-- Data for analysis follows --

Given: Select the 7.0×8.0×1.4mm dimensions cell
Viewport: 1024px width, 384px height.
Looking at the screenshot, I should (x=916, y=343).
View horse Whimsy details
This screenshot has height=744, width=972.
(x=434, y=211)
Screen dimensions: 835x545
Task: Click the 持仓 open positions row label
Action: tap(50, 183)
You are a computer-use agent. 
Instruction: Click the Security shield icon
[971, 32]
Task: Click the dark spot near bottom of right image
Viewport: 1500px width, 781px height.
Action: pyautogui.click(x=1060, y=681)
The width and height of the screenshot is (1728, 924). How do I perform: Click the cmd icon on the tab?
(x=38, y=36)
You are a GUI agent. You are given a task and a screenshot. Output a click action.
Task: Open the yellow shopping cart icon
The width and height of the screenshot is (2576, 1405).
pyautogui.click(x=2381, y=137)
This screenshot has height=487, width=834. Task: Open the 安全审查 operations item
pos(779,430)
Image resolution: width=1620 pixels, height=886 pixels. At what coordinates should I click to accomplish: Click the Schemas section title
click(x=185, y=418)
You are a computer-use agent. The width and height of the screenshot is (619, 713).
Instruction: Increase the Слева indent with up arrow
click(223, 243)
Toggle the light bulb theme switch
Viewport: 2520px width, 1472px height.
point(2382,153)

-- Data for analysis concluded --

> [How to complete this task]: Which lines of the records contain "computer"? Show each of them.

> [Output of the exercise]:
You are a computer-use agent. 
You are a computer-use agent. The width and height of the screenshot is (619, 713).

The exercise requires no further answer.